Aishah ‘Abd al-Rahman atau yang lebih dikenal dengan nama Bint al-Shati. Beliau merupakan sosok wanita alim dan produktif. Lahir di kota Dimyat, sebuah kota Pelabuhan di Delta Sungai Nil, Bagian Utara Mesir, pada tanggal 6 November 1913 M, bertepatan dengan tanggal 6 Dzulhijjah 1331 H dari pasangan Shaykh Muhammad ‘Ali ‘Abd al-Rahman dan Faridah ‘Abd al-Salam Muntasir. Bint al-Shati memulai pendidikannya pada tahun 1918, dan ketika itu dia berumur 5 tahun (Wahyuddin, 2014, hal. 120). Hafalan al-Qur’an telah menjadi hidangan setiap harinya. Sehingga di usianya yang masih sangat belia, Bint al-Shaṭi’ telah menyelesaikan hafalan al-Qur’an Bint al-Shati’ endiri merupakan nama pena yang ia gunakan untuk menulis. Ia dilahirkan di sebelah barat Sungai Nil. Nama itu disandangkan kepadanya karena memang ia dilahirkan di tepi Sungai Nil. Jadi, nama itu berarti anak perempuan tepian (sungai) (Ghofur, 2007, hal. 187).

Bint al-Shati’ memulai karirnya dengan menjadi seorang penulis di sebuah lembaga, di Giza. Ia banyak melayangkan tulisannya ke beberapa media massa terkenal di Mesir. Diantaranya, majalah al-Nahdah al-Nisa’iyyah (Women Awakening Magazine), al-Ahram (Thohari, 2016, hal. 91). Karir kepenulisannya terus berkembang dengan terbitnya karya-karya cerpennya di majalah-majalah yang lain, seperti al-Hilal, al-Balagh dan Kawkeb el-Sharq (Bukhory, 2003, hal. 38-39). Kesibukannya dalam dunia tulis menulis bukanlah merupakan penghambat proses studinya.
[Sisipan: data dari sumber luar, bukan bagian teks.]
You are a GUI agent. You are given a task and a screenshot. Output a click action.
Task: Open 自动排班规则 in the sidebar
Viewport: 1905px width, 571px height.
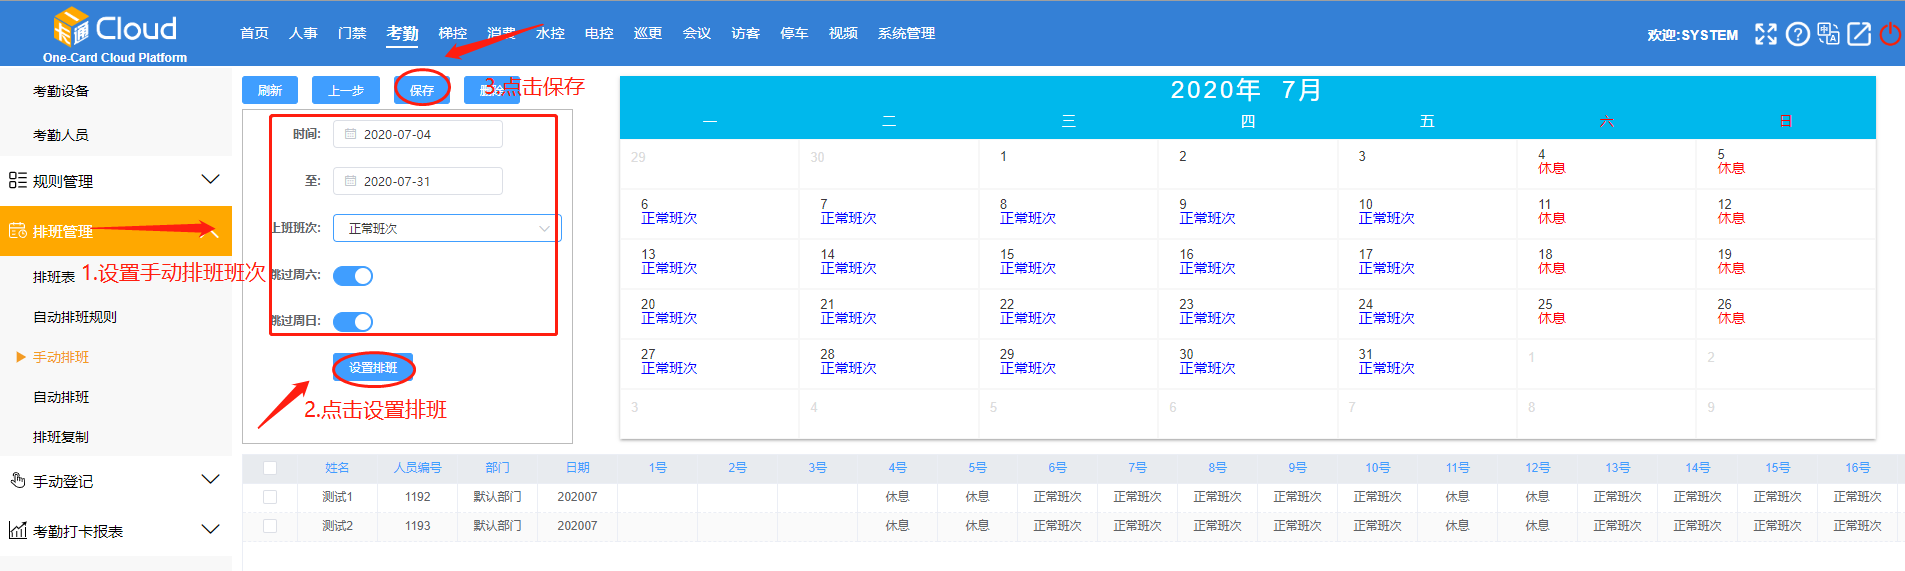click(75, 317)
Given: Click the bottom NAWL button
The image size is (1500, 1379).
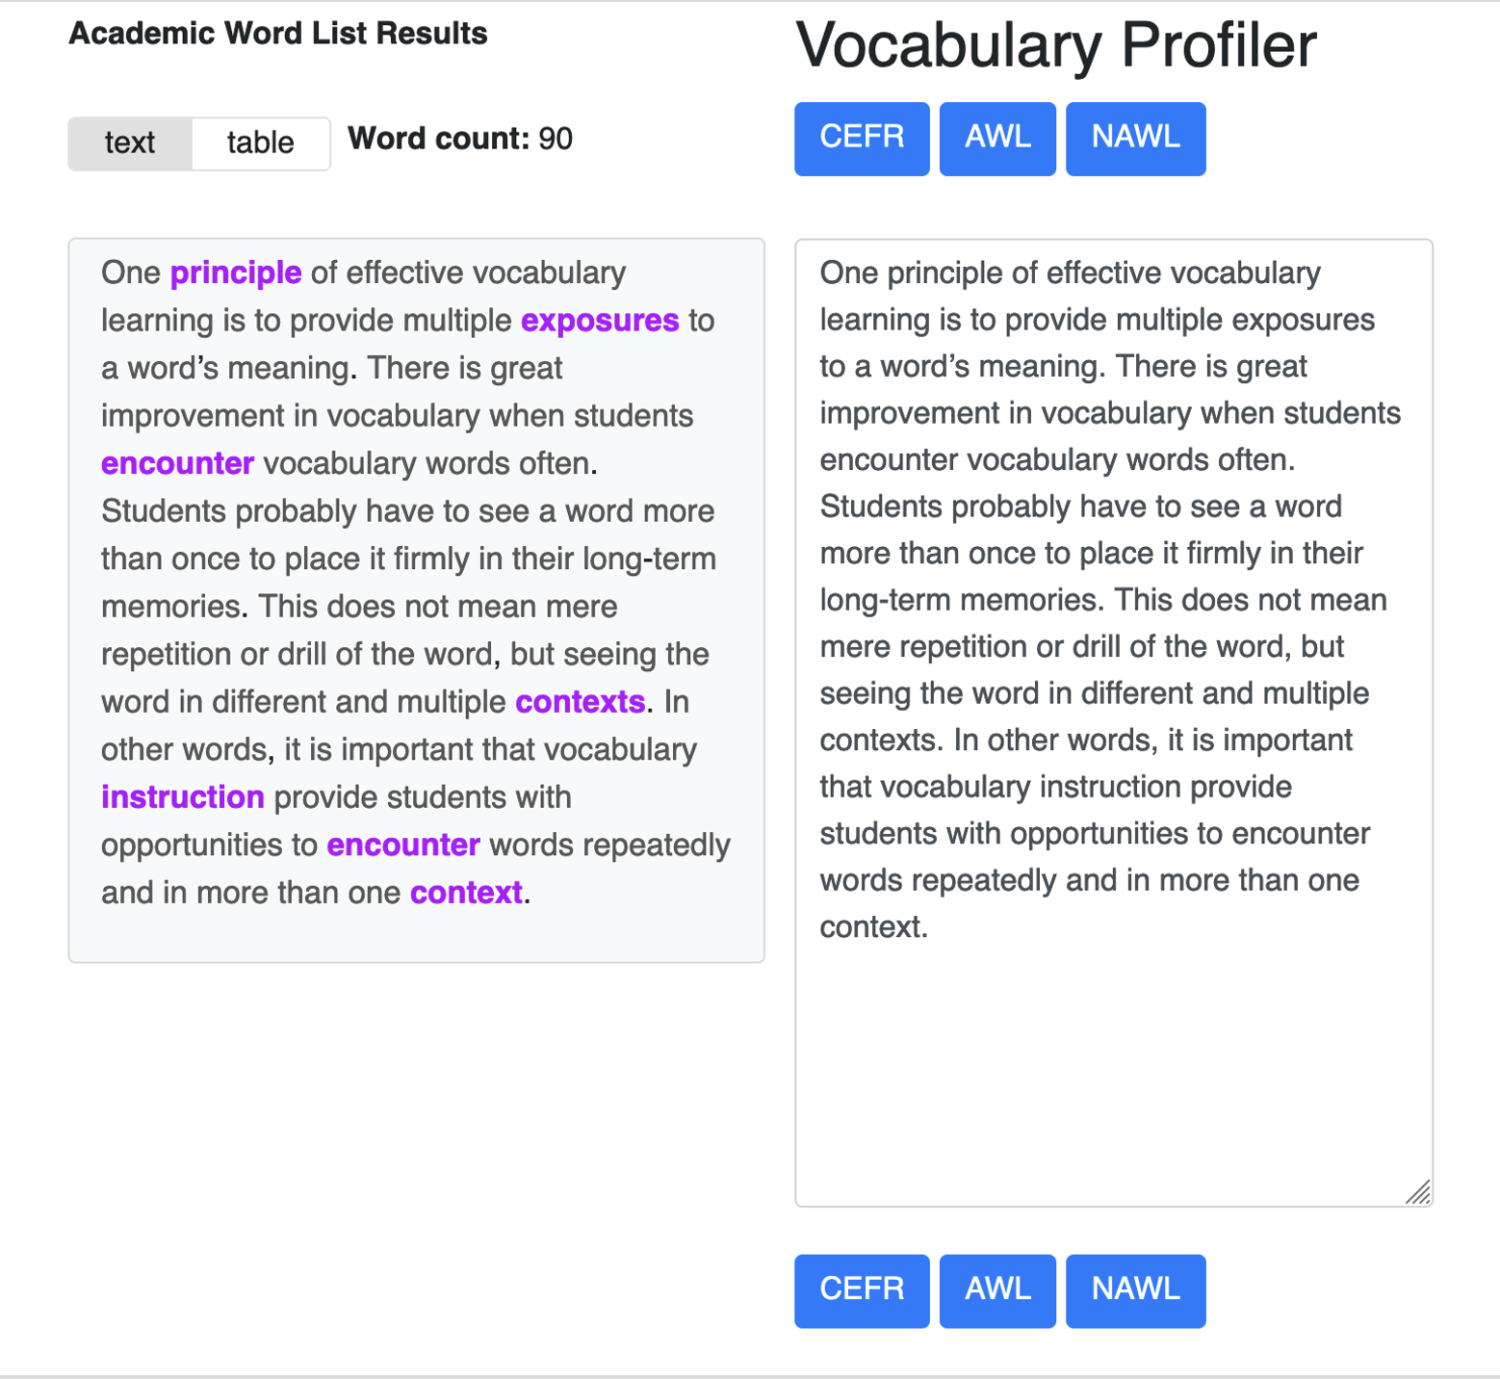Looking at the screenshot, I should pyautogui.click(x=1135, y=1290).
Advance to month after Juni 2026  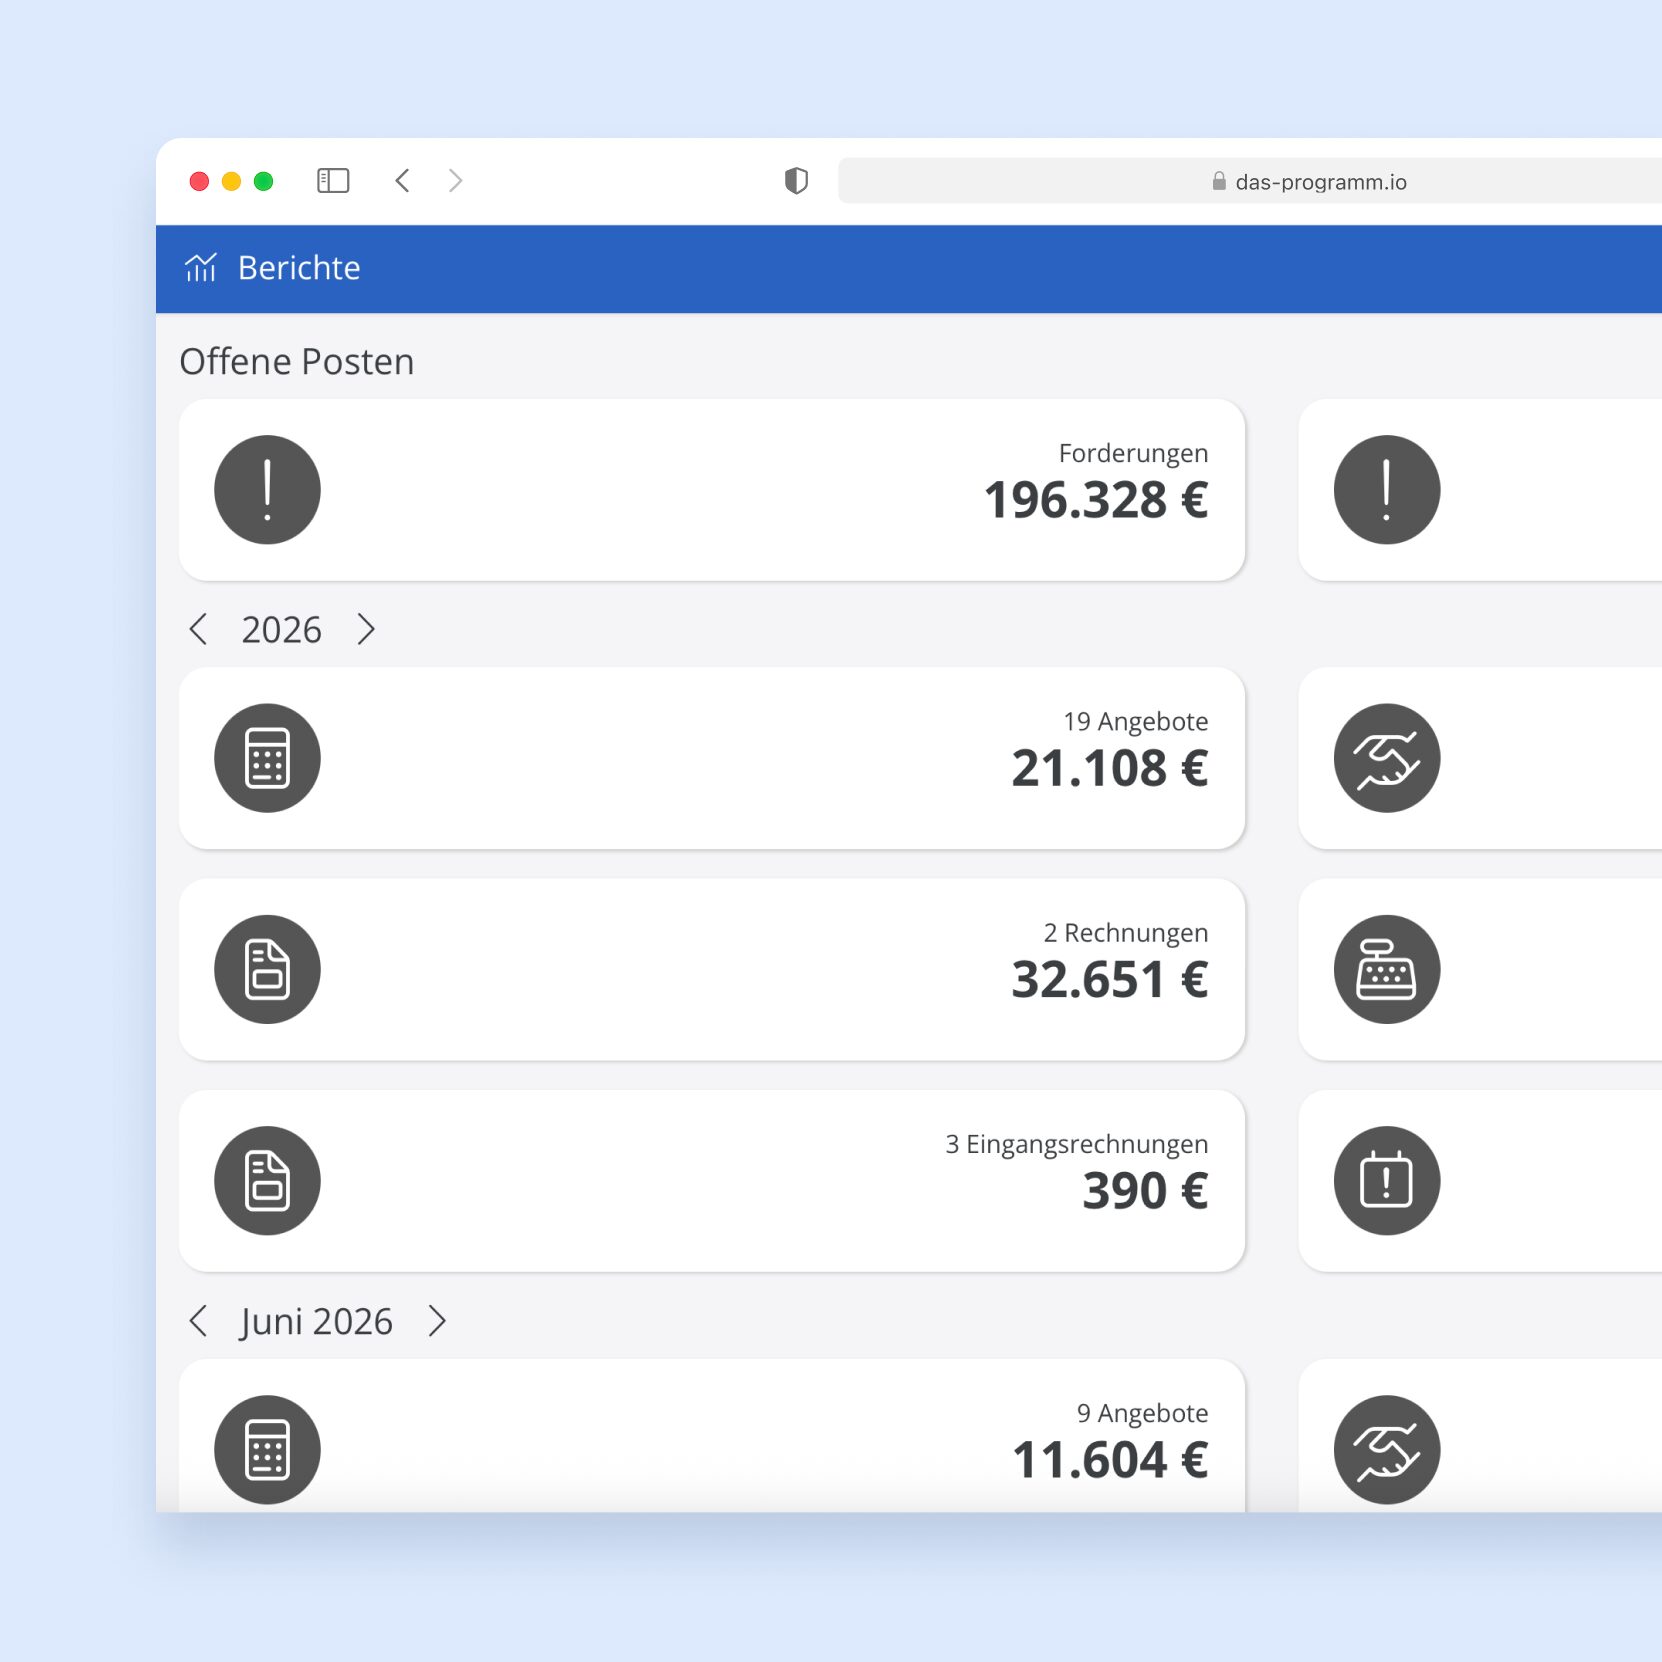(437, 1321)
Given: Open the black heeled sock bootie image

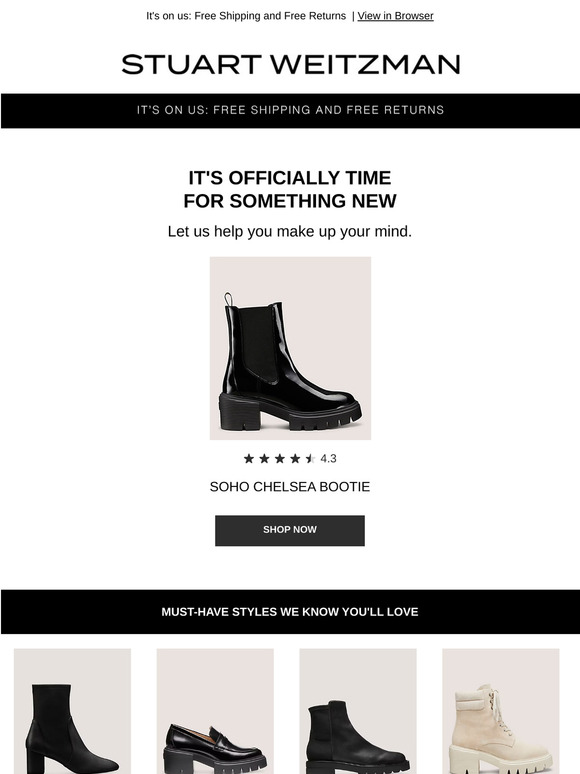Looking at the screenshot, I should (73, 711).
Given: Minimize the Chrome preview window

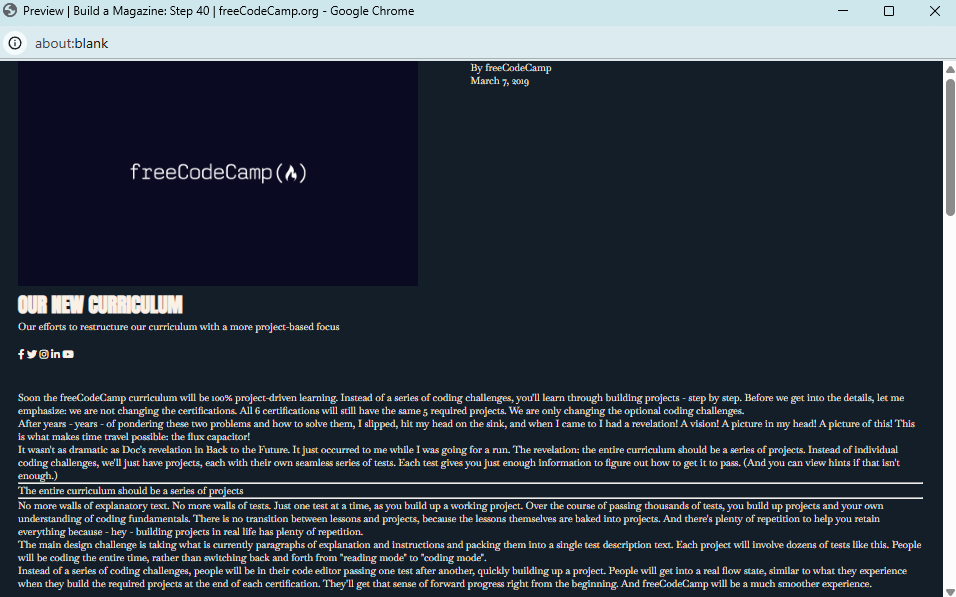Looking at the screenshot, I should pos(843,11).
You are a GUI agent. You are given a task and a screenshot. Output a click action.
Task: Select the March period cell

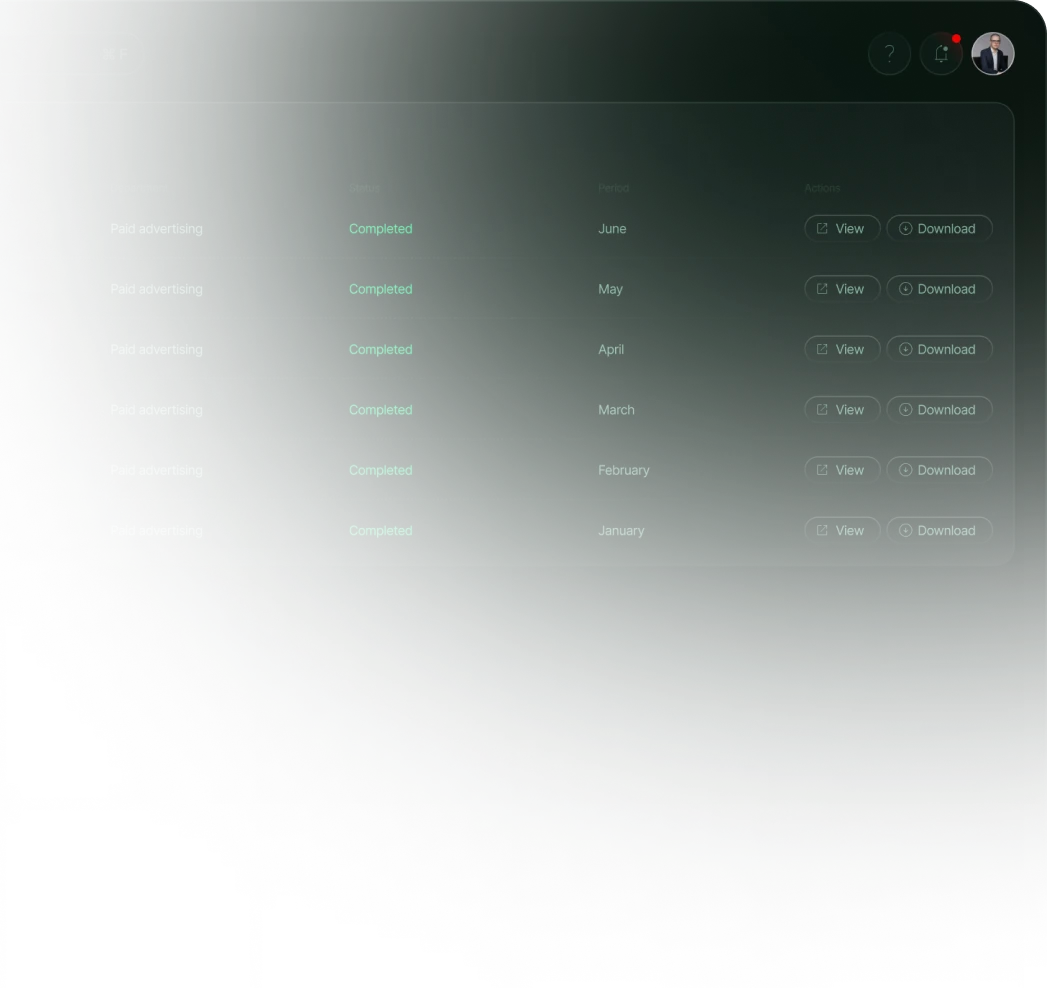pos(616,410)
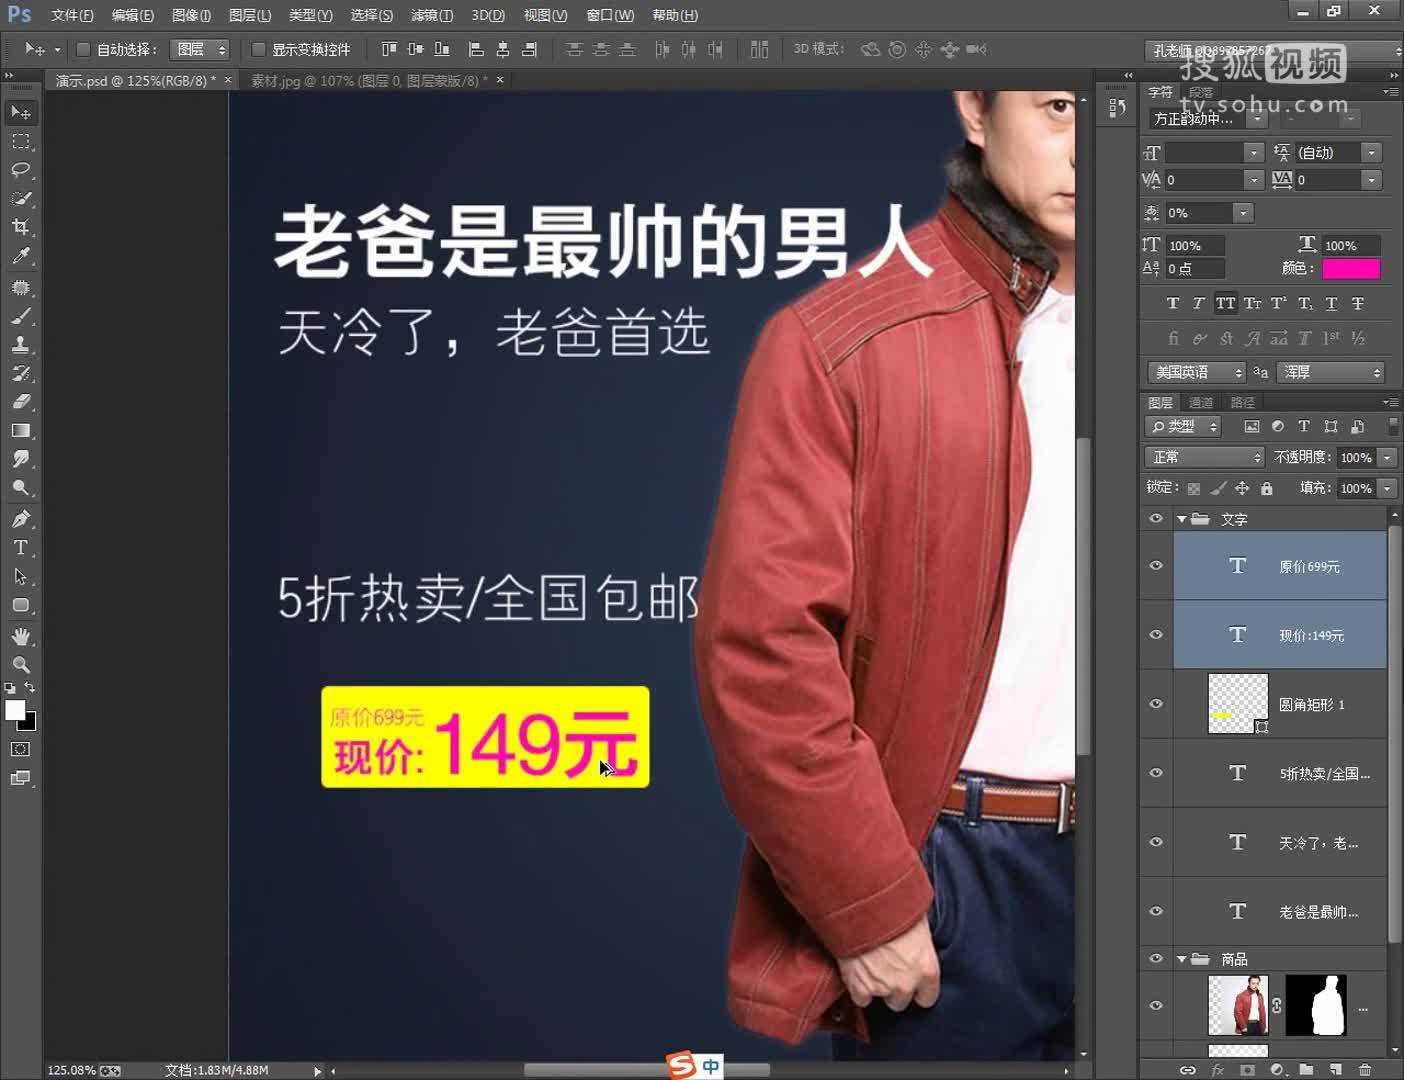This screenshot has width=1404, height=1080.
Task: Hide the 原价699元 text layer
Action: pyautogui.click(x=1155, y=566)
Tahun 1936 Bint al-Shati’ menyelesaikan studi S1 (Lc./Licence) Fakultas Adab Jurusan Sastra Arab di Universitas Cairo. Kemudian merampungkan program Magister (MA./Master of Art) di Universitas dan jurusan yang sama pada tahun 1941, dengan judul tesis al-Hayah al-Insaniyyah ‘inda Abi ‘Ala’ al-Ma’arri.

Setelah sempat berkarir sebagai pengawas pengajaran Sastra Arab pada Kementrian Pendidikan Mesir pada tahun 1942, dia berhasil meraih gelar Ph.D dengan pujian pada tahun 1950 dengan disertasi tentang Critical Research on Risalah al-Ghufran (Treatise on Forgiveness) dan menjadi guru besar bahasa dan sastra Arab pada Fakultas yang khusus untuk perempuan di Universitas ‘Ayn al-Shams, Kairo. Selama hidupnya Bint Al-Shati’ banyak melahirkan karya-karya berupa tulisan. Ada sekitar 40 judul buku dalam bidang Dirasah Islamiyyah, Fiqh, Tafsir, Adab. Diantaranya: Maqal fi al-Insan, Al-Qur’an wa al-Tafsir al-j‘Asri, al-Qur’an wa Qadaya al-Insan, al-I’jaz al-Bayani wa Masa’il Ibn Al-Azraq dan al-Tafsir al-Bayani li al-Qur’an al-Karim, yang banyak menjadi rujukan mufassir kontemporer (Thohari, 2016, hal. 92).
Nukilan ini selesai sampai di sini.